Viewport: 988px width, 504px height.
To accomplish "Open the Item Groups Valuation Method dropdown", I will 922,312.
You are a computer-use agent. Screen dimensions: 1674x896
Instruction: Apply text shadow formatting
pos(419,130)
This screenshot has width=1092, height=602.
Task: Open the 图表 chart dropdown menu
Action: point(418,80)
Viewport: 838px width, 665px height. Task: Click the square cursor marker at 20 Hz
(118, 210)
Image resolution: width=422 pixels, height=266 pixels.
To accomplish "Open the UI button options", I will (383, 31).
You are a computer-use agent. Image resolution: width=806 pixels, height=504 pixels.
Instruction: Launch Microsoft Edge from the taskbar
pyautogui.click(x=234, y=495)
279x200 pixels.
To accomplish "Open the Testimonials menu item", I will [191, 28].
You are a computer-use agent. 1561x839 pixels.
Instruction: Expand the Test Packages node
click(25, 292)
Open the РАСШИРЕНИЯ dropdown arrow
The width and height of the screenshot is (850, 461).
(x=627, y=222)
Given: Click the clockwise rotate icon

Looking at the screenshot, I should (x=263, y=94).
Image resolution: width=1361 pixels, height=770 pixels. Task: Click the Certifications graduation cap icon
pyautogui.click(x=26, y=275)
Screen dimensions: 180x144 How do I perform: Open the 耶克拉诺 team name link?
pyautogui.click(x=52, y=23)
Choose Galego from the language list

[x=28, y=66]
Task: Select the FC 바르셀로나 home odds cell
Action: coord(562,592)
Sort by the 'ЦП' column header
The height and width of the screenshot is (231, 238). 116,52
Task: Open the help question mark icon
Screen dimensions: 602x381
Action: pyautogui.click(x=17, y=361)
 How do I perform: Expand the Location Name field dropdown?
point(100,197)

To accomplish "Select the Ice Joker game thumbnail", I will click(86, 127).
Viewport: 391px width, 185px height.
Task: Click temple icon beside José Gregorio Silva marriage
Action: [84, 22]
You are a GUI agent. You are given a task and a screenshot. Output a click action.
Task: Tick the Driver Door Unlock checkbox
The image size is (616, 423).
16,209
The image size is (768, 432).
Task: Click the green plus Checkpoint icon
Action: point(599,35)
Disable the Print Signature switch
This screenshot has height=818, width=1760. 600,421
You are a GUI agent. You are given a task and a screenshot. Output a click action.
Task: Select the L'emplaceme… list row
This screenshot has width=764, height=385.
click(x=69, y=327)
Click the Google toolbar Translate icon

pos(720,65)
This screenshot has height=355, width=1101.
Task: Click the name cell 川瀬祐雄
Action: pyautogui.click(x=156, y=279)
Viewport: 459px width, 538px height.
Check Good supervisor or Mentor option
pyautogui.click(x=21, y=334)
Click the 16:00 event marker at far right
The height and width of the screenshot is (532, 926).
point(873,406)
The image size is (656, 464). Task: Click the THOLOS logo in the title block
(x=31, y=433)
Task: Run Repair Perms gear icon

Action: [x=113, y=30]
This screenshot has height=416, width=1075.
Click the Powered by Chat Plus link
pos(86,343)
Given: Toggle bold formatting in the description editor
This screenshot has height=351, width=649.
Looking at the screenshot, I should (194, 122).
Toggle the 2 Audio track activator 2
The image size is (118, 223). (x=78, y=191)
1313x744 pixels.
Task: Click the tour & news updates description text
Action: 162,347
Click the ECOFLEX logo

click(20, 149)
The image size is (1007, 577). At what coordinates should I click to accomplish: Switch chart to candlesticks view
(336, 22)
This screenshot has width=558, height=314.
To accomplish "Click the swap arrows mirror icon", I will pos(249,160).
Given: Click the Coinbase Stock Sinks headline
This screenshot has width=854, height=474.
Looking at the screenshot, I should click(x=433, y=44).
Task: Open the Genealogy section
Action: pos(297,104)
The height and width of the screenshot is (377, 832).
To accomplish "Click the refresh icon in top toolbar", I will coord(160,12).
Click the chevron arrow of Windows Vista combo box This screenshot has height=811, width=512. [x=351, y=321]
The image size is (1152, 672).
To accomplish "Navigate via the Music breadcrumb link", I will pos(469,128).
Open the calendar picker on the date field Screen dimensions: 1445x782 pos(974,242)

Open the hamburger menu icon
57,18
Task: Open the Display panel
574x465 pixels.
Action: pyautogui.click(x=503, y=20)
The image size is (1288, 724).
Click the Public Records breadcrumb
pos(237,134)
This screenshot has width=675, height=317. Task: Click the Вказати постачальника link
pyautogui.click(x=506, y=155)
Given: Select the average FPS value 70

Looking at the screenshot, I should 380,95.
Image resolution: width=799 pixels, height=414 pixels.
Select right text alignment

——————

Rewrite all of the entries above with every "Instruction" changed to "Goal" and nothing else altered.

Viewport: 988px width, 504px height.
To accomplish "Open the Item Groups Valuation Method dropdown", I will 922,312.
You are a computer-use agent. Screen dimensions: 1674x896
Goal: Apply text shadow formatting
pos(419,130)
This screenshot has width=1092, height=602.
Task: Open the 图表 chart dropdown menu
Action: point(418,80)
Viewport: 838px width, 665px height. Task: Click the square cursor marker at 20 Hz
(118, 210)
Image resolution: width=422 pixels, height=266 pixels.
To accomplish "Open the UI button options", I will (383, 31).
You are a computer-use agent. Image resolution: width=806 pixels, height=504 pixels.
Goal: Launch Microsoft Edge from the taskbar
pyautogui.click(x=234, y=495)
279x200 pixels.
To accomplish "Open the Testimonials menu item", I will [191, 28].
You are a computer-use agent. 1561x839 pixels.
Goal: Expand the Test Packages node
click(25, 292)
Open the РАСШИРЕНИЯ dropdown arrow
The width and height of the screenshot is (850, 461).
(x=627, y=222)
Given: Click the clockwise rotate icon

Looking at the screenshot, I should (x=263, y=94).
Image resolution: width=1361 pixels, height=770 pixels. Task: Click the Certifications graduation cap icon
pyautogui.click(x=26, y=275)
Screen dimensions: 180x144 How do I perform: Open the 耶克拉诺 team name link?
pyautogui.click(x=52, y=23)
Choose Galego from the language list

[x=28, y=66]
Task: Select the FC 바르셀로나 home odds cell
Action: coord(562,592)
Sort by the 'ЦП' column header
The height and width of the screenshot is (231, 238). 116,52
Task: Open the help question mark icon
Screen dimensions: 602x381
Action: pyautogui.click(x=17, y=361)
 How do I perform: Expand the Location Name field dropdown?
point(100,197)

To accomplish "Select the Ice Joker game thumbnail", I will click(86, 127).
Viewport: 391px width, 185px height.
Task: Click temple icon beside José Gregorio Silva marriage
Action: [84, 22]
You are a GUI agent. You are given a task and a screenshot. Output a click action.
Task: Tick the Driver Door Unlock checkbox
The image size is (616, 423).
16,209
The image size is (768, 432).
Task: Click the green plus Checkpoint icon
Action: point(599,35)
Disable the Print Signature switch
This screenshot has height=818, width=1760. 600,421
You are a GUI agent. You are given a task and a screenshot. Output a click action.
Task: Select the L'emplaceme… list row
This screenshot has width=764, height=385.
click(x=69, y=327)
Click the Google toolbar Translate icon

pos(720,65)
This screenshot has height=355, width=1101.
Task: Click the name cell 川瀬祐雄
Action: pyautogui.click(x=156, y=279)
Viewport: 459px width, 538px height.
Check Good supervisor or Mentor option
pyautogui.click(x=21, y=334)
Click the 16:00 event marker at far right
The height and width of the screenshot is (532, 926).
point(873,406)
The image size is (656, 464). Task: Click the THOLOS logo in the title block
(x=31, y=433)
Task: Run Repair Perms gear icon

Action: [x=113, y=30]
This screenshot has height=416, width=1075.
Click the Powered by Chat Plus link
pos(86,343)
Given: Toggle bold formatting in the description editor
This screenshot has height=351, width=649.
Looking at the screenshot, I should (194, 122).
Toggle the 2 Audio track activator 2
The image size is (118, 223). (x=78, y=191)
1313x744 pixels.
Task: Click the tour & news updates description text
Action: 162,347
Click the ECOFLEX logo

click(20, 149)
The image size is (1007, 577). At what coordinates should I click to accomplish: Switch chart to candlesticks view
(336, 22)
This screenshot has width=558, height=314.
To accomplish "Click the swap arrows mirror icon", I will pos(249,160).
Given: Click the Coinbase Stock Sinks headline
This screenshot has width=854, height=474.
Looking at the screenshot, I should click(x=433, y=44).
Task: Open the Genealogy section
Action: pos(297,104)
The height and width of the screenshot is (377, 832).
To accomplish "Click the refresh icon in top toolbar", I will coord(160,12).
Click the chevron arrow of Windows Vista combo box This screenshot has height=811, width=512. [x=351, y=321]
The image size is (1152, 672).
To accomplish "Navigate via the Music breadcrumb link", I will pos(469,128).
Open the calendar picker on the date field Screen dimensions: 1445x782 pos(974,242)

Open the hamburger menu icon
57,18
Task: Open the Display panel
574x465 pixels.
Action: pyautogui.click(x=503, y=20)
The image size is (1288, 724).
Click the Public Records breadcrumb
pos(237,134)
This screenshot has width=675, height=317. Task: Click the Вказати постачальника link
pyautogui.click(x=506, y=155)
Given: Select the average FPS value 70

Looking at the screenshot, I should 380,95.
Image resolution: width=799 pixels, height=414 pixels.
Select right text alignment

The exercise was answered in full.